PRESENTATION OF RESEARCH AT CONFERENCES AND PUBLICATIONS

COLLABORATING ENTITIES

OTHER PROJECTS IN LATIN AMERICA

GOALS

  • Project in Honduras: Viral variants and resistances in the pediatric population infected with HIV-1 at the Dr. Mario Catarino Rivas Hospital in San Pedro Sula, Honduras.
  • Projects in El Salvador:
    Study 1: Primary resistance of HIV-1 in El Salvador.
    Study 2: Viral variants and resistances in the pediatric population infected with HIV-1 in El Salvador.
  • Training of technical and medical personnel from various Latin American countries through rotations in the laboratory and specialized training courses in the field of HIV, including diagnostic techniques and antiretroviral resistance.

LATEST ADVANCES

  • 2012: Completion of the Honduras project. In this study, HIV variants, antiretroviral-resistant viruses, and mutations to each family of antiviral drugs were identified in children living with HIV in Honduras, both those who had never received therapy and those who were in therapeutic failure.
  • 2012: Completion of the El Salvador project. This study describes for the first time the prevalence of resistance mutations to different families of antiretroviral drugs in adults and children infected with HIV in El Salvador before receiving their first antiretroviral therapy.
  • 2011: Technical advice on the implementation of the first national laboratory for the identification of antiretroviral resistance in El Salvador following WHO guidelines and with support from the Global Fund. Advice on the different genotyping methods of commercial and non-commercial resistances (Abbott and Siemens vs. WHO method).
  • 2019-2022: Rotation in our laboratory of a technical graduate from the Hospital del Niño Dr. José Renán Esquivel (Panama) for training in research on antiretroviral resistance against HIV.
  • 2011: Training of two technical graduates selected by the national program of STIs/HIV/AIDS of the Ministry of Health of El Salvador and transfer of technology for the implementation of resistance detection to antiretrovirals in El Salvador using dried blood and following WHO guidelines.
  • 2008-present: Training on HIV for Latin American clinicians in 14 editions of the Online Master's Degree "HIV INFECTION". Organized by the Ministry of Health, Social Services, and Equality and the Rey Juan Carlos University, Madrid. Part of the Esther-Spain project organized and coordinated by the National AIDS Plan for the technical training of HIV-1 infection professionals from Latin America and Spain. Chapters taught by África Holguín: HIV Virology; HIV Diagnosis and Molecular Epidemiology of HIV. Supervision of 11 master's theses until 2022.

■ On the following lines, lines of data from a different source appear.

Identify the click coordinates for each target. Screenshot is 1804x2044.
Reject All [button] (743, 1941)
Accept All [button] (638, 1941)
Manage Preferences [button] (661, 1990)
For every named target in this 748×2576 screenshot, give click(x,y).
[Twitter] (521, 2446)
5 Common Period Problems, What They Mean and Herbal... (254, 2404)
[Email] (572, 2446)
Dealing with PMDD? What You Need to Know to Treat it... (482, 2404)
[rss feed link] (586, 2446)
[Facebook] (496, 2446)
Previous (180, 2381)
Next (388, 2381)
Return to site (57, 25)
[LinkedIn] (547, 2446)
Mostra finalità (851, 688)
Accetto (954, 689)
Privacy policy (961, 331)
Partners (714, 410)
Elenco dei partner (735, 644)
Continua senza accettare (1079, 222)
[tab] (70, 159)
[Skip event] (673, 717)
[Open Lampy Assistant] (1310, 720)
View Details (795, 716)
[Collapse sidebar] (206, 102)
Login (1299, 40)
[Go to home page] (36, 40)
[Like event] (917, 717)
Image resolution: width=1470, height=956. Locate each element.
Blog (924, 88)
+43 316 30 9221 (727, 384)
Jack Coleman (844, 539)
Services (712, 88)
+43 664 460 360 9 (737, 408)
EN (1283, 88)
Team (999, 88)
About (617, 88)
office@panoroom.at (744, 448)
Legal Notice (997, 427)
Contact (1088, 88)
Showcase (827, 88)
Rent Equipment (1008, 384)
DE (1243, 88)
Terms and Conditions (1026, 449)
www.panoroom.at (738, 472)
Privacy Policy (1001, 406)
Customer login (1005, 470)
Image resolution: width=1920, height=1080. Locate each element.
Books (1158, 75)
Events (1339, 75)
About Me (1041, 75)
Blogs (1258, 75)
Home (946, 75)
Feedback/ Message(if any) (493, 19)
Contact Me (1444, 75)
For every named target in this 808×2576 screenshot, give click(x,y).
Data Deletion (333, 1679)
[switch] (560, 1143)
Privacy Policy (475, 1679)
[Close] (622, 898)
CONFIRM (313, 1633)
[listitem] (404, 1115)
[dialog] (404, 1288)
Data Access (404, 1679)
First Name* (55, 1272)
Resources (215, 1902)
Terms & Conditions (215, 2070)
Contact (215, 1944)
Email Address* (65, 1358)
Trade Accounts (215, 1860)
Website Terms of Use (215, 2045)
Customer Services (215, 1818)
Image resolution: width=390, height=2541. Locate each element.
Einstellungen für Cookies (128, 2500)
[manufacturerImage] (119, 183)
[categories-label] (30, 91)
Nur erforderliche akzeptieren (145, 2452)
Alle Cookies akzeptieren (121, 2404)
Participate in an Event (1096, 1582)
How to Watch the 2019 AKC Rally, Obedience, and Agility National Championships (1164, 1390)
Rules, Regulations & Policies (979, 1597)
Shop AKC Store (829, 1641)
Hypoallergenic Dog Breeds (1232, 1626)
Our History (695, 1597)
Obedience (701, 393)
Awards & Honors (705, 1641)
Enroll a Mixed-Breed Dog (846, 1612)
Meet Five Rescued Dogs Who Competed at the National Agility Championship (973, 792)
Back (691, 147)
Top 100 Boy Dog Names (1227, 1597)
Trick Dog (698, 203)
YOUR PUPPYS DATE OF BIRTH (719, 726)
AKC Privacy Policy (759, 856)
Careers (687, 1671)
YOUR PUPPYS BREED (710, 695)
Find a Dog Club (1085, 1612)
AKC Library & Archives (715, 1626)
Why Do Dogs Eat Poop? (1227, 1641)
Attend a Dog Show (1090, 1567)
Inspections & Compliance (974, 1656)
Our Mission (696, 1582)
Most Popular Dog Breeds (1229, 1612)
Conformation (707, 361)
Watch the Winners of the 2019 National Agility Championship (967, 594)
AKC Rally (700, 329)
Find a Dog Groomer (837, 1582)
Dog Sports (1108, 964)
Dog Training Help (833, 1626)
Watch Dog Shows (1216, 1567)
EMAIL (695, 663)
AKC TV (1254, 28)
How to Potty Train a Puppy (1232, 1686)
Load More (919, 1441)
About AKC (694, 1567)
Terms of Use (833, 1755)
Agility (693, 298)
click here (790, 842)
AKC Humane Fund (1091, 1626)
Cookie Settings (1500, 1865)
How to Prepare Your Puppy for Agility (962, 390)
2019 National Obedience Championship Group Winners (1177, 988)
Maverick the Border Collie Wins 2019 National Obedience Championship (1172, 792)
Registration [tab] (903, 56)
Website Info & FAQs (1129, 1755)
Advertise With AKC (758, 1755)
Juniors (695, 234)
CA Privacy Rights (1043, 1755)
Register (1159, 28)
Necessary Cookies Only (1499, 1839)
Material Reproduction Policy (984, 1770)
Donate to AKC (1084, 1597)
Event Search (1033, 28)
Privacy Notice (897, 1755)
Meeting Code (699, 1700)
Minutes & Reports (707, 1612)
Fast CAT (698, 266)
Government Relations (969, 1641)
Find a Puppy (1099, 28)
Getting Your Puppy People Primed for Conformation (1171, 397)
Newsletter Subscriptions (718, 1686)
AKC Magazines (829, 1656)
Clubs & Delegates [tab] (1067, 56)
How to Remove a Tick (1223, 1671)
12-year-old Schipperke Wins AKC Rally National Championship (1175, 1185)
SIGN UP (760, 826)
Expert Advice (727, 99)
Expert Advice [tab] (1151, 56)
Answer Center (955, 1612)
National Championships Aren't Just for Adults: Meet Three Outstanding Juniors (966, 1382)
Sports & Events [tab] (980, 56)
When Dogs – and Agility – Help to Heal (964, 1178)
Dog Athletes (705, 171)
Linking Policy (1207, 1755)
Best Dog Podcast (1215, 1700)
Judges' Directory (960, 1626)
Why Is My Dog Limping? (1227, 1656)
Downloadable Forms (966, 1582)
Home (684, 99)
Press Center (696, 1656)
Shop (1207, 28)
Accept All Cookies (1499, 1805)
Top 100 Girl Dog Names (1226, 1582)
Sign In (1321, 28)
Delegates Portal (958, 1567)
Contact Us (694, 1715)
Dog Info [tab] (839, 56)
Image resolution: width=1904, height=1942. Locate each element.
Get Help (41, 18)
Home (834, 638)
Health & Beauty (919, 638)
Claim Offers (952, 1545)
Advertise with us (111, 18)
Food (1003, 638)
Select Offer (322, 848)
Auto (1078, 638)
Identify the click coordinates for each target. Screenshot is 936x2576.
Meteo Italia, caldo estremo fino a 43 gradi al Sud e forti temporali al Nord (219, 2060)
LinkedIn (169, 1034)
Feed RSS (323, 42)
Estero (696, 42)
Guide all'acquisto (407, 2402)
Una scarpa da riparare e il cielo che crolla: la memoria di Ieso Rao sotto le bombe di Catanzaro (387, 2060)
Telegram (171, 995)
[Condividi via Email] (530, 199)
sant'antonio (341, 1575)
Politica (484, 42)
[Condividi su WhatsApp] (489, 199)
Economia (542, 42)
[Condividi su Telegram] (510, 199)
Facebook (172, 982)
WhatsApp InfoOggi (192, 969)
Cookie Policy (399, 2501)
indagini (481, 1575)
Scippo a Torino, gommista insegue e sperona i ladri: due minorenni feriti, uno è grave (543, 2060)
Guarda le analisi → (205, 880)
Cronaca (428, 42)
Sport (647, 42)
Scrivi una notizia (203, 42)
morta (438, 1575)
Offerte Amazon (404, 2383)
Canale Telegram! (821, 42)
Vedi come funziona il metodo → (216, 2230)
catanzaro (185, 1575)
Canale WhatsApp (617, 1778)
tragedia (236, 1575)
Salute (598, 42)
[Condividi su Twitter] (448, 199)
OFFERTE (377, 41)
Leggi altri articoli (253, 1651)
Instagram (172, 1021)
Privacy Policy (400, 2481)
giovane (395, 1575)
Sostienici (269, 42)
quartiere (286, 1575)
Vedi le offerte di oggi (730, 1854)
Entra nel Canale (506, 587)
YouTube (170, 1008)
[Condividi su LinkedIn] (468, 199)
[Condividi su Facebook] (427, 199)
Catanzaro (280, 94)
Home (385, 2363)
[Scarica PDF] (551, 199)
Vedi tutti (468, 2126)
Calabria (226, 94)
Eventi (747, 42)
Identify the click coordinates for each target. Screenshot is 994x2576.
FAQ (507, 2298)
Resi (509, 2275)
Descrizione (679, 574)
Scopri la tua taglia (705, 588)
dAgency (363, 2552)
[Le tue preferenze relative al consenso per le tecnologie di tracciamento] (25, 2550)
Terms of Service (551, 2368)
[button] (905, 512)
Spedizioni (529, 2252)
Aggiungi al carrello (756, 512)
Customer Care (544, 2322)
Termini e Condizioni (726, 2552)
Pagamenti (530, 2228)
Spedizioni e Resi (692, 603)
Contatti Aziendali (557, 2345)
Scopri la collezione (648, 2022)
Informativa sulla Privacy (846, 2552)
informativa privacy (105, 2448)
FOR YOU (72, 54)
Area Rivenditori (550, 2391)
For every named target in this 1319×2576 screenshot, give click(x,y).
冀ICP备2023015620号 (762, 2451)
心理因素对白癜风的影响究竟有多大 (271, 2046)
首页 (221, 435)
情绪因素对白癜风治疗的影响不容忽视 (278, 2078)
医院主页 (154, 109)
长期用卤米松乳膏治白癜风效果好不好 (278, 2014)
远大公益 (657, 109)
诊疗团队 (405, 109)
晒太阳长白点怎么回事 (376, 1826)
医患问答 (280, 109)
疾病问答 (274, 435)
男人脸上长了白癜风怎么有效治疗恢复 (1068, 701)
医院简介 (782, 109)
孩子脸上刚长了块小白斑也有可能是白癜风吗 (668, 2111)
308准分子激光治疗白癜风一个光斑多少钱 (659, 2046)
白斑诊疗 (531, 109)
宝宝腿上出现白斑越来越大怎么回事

PRESENTATION OF RESEARCH AT CONFERENCES AND PUBLICATIONS

COLLABORATING ENTITIES

  • El Salvador: Project endorsed by the Ministry of Public Health and Social Assistance and Global Fund/MSPAS RCC: HIV/AIDS combat strategy in vulnerable populations as a support to poverty reduction in El Salvador 2009-2014
  • Honduras: Project supported by the Spanish National AIDS Plan within the framework of the Esther Project (Union for Therapeutic Hospital Solidarity in Network) and the Spanish Agency for International Cooperation.